Exercises to complete →
1. In the blog post on fostering and discipline, how is punishment defined?
2. From the blog post on fostering and discipline, quote the passage starting with "In class, we" and going on through "serves as retribution.".

Extract provided →
☆ ☆ ☆ ☆ ☆ ☆ ☆
Monday, May 28, 2012

Fostering and Discipline


Dan and I finally made up our STARS class that we missed, the one about discipline. I was really looking forward to this class and was sad to miss it with our usual group. I mean, what parent of little ones isn't looking for a fresh perspective on discipline!

In class, we talked about how discipline and punishment are two different things:

Disciplinetraining that corrects, molds, or perfects the mental faculties or moral character; orderly or prescribed conduct or pattern of behavior. Discipline is better equated with self control than punishment. It really does just mean training one to act a certain way. 


Punishment: suffering, pain, or loss that serves as retribution.

Punishment and discipline are used together to make change in a child's heart resulting in changed behavior. We've done it all; spanking (gasp!), time outs, charts, rewards and depriving them of rewards, and lots and lots of communication. Disciplining your own children can include all of these things, including spanking (when done sparingly and in a loving way) because your children have the whole picture. You not only discipline them but you build them up, too. You cheer for them when they go potty (seriously, I had NO idea how much clapping I would do while potty training!), you encourage them to sell their crayon scribbles to MOMA and you basically let them know every single day how amazing they are.

Children who end up in the foster care system most likely do not get that at home.The parent child relationship is deeply broken. Some kids never really bond with their parents because of the abuse or neglect they may have experienced. When a foster child comes into our home, the number one thing I want them to know is that we will keep them safe. Being consistent, calm and gentle yet firm will help them to see this.
☆ ☆ ☆ ☆ ☆ ☆ ☆
Record excerpts →
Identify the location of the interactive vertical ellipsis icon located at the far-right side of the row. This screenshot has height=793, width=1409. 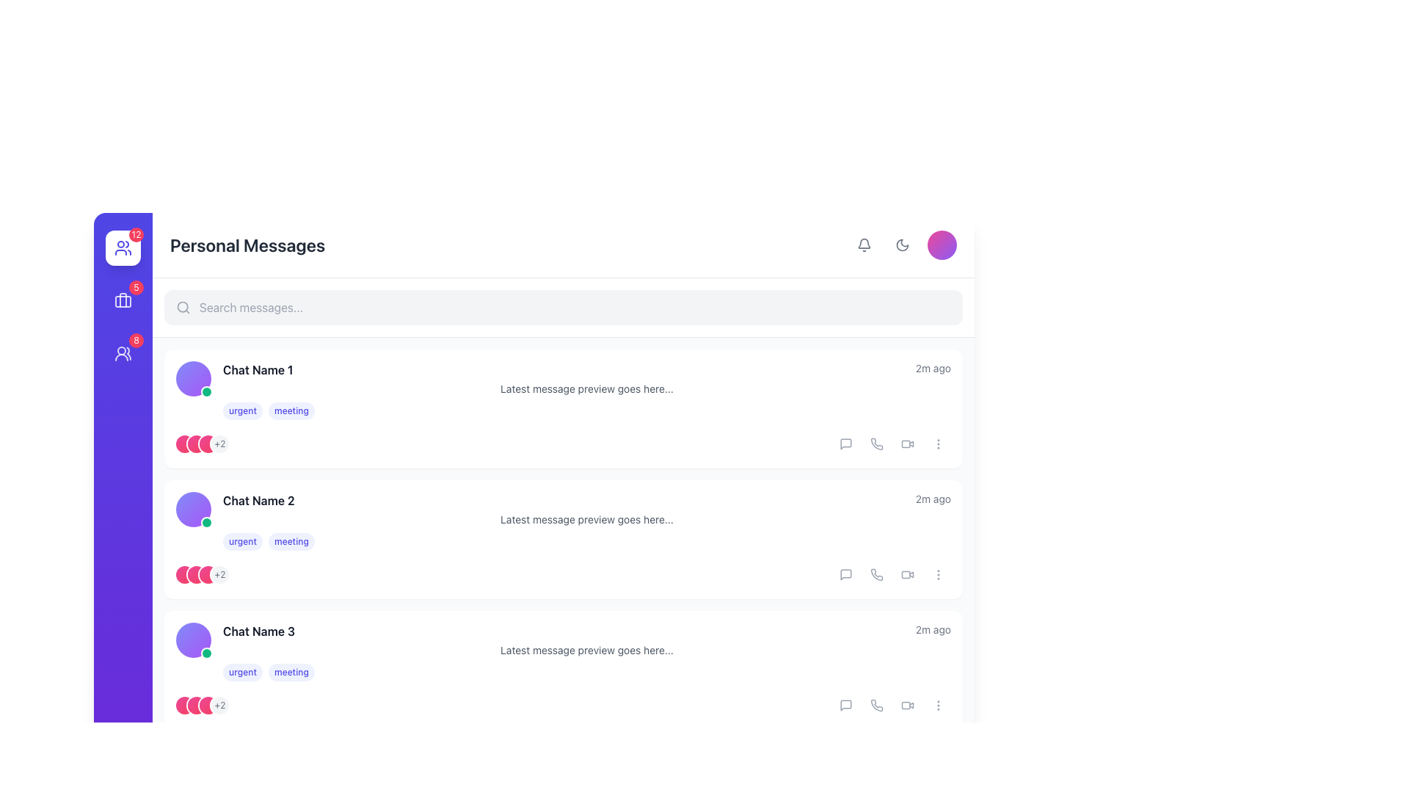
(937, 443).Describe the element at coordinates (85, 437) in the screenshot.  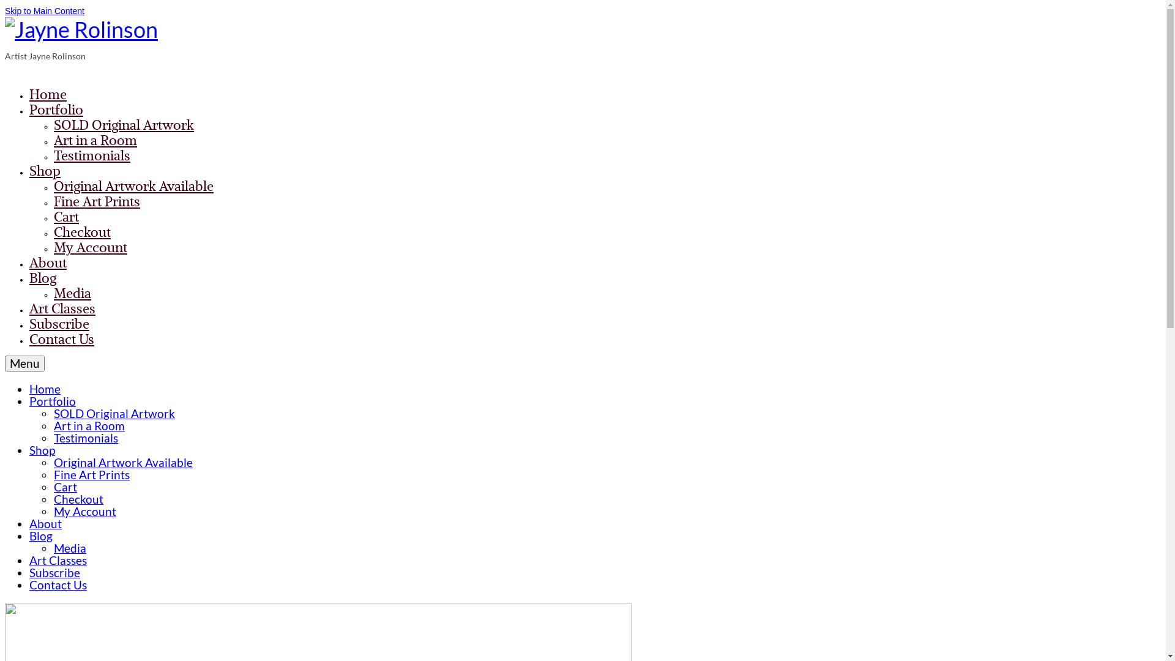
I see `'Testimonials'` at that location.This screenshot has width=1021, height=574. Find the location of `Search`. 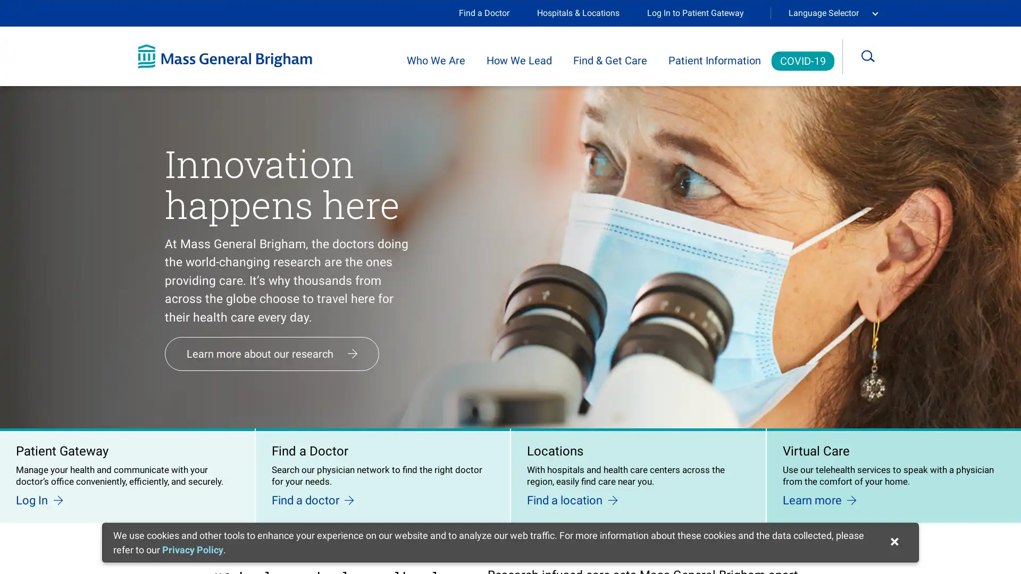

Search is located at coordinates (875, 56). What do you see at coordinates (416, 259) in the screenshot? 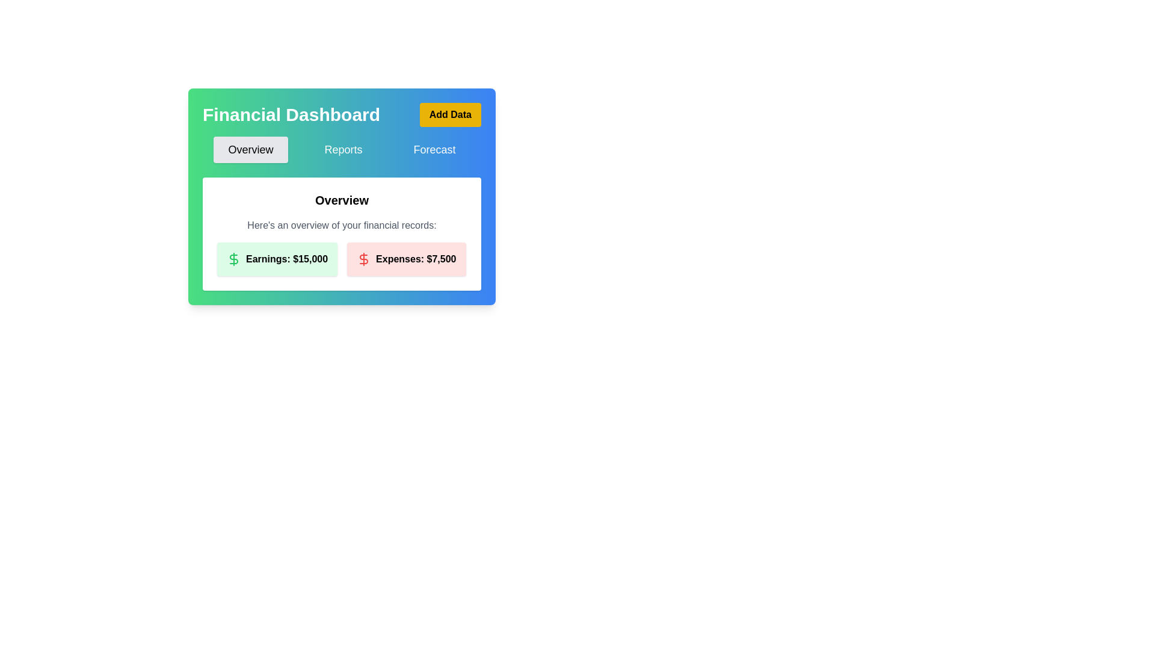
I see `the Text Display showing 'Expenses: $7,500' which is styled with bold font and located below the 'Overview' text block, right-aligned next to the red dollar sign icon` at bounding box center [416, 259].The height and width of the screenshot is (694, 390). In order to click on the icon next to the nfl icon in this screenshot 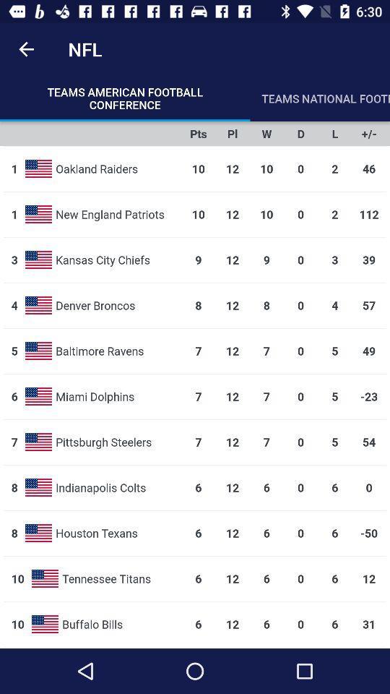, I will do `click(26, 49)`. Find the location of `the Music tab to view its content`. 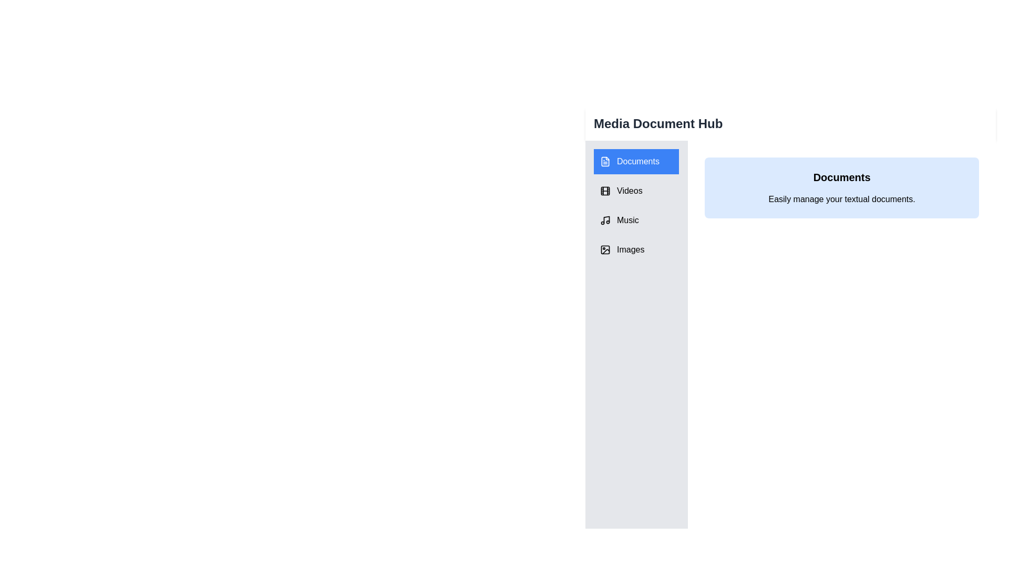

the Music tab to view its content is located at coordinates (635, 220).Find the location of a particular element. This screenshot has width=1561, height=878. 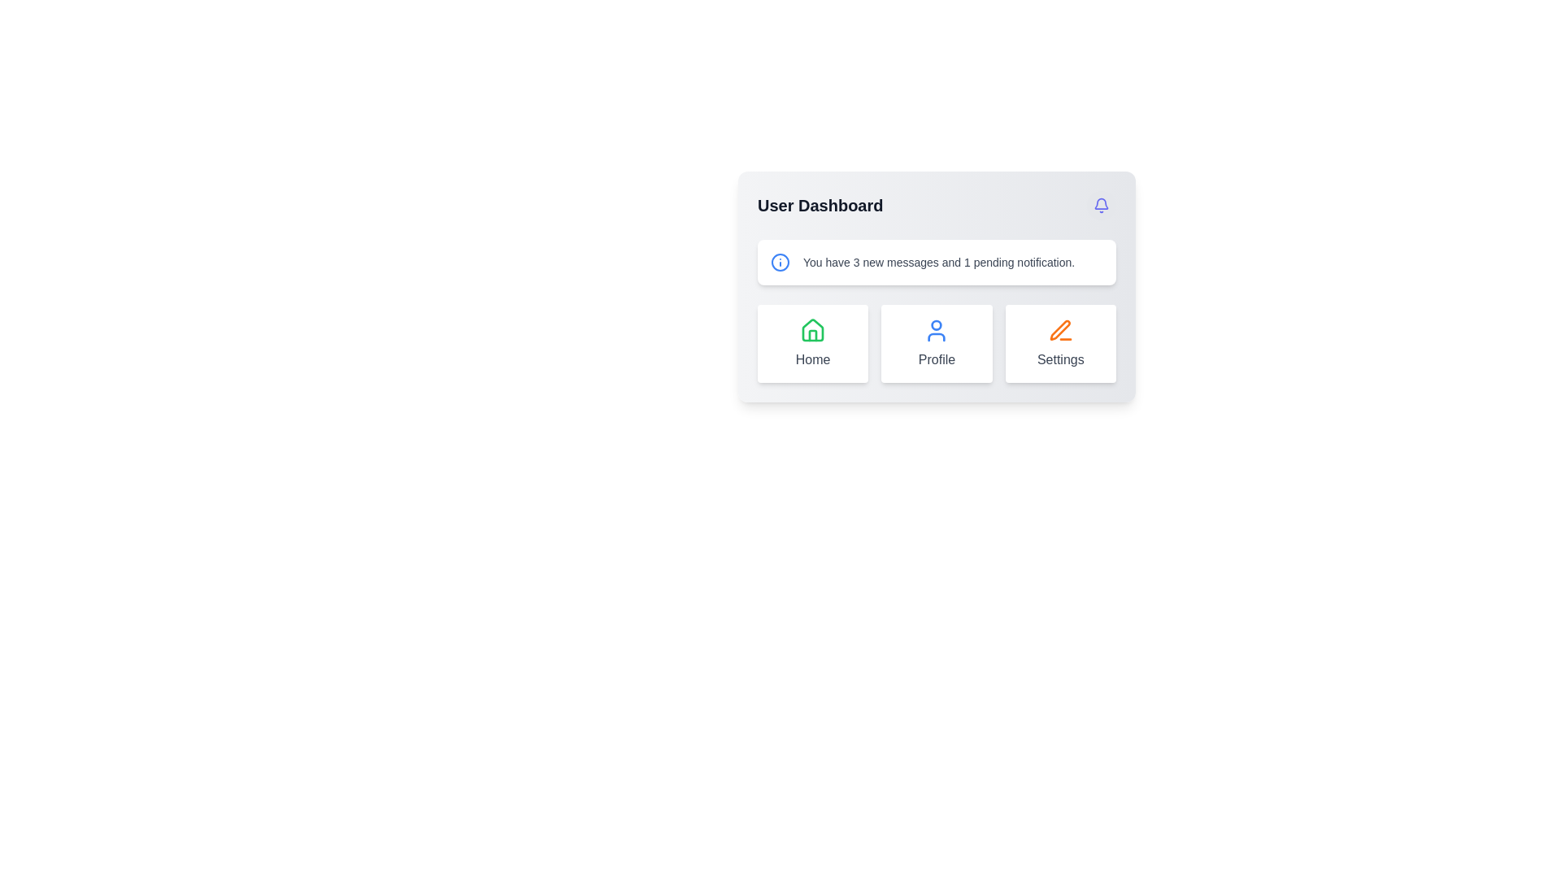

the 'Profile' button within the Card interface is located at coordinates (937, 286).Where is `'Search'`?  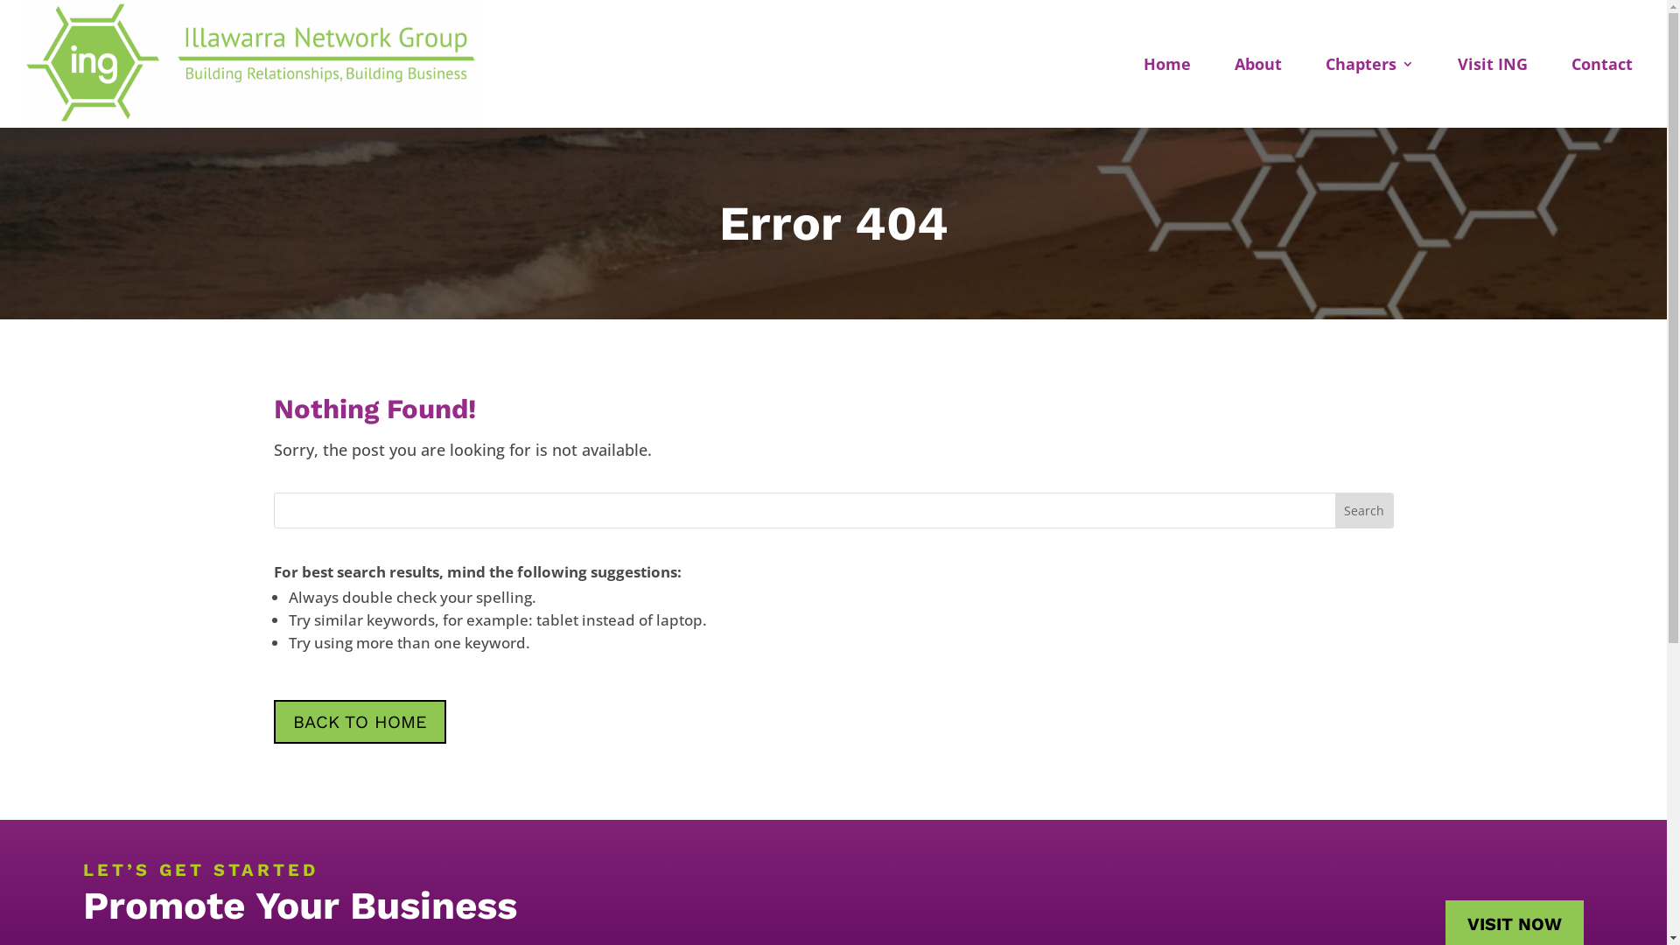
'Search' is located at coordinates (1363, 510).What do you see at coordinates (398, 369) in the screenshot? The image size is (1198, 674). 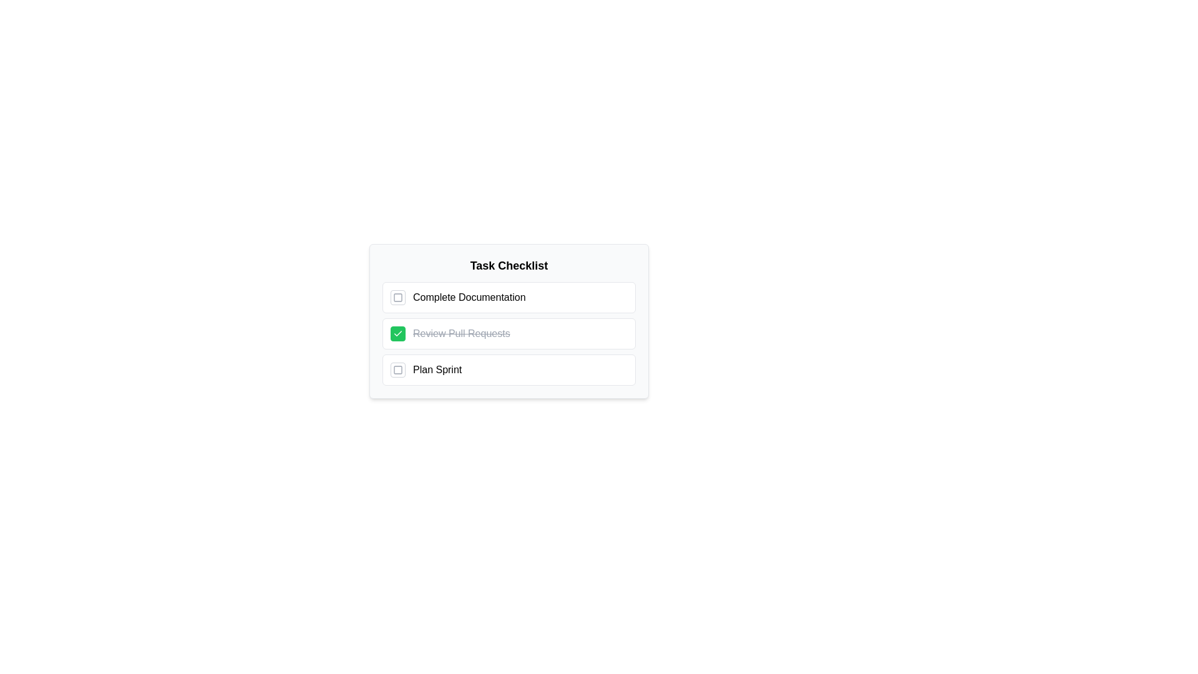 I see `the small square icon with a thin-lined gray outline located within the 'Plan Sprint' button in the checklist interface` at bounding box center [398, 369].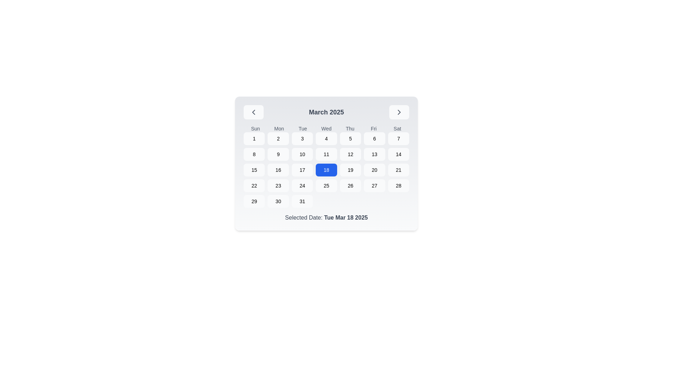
☆ ☆ ☆ ☆ ☆ ☆ ☆
Solutions to the tasks →
1. Punishment is defined as suffering, pain, or loss that serves as retribution.

2.
In class, we talked about how discipline and punishment are two different things:

Disciplinetraining that corrects, molds, or perfects the mental faculties or moral character; orderly or prescribed conduct or pattern of behavior. Discipline is better equated with self control than punishment. It really does just mean training one to act a certain way. 


Punishment: suffering, pain, or loss that serves as retribution.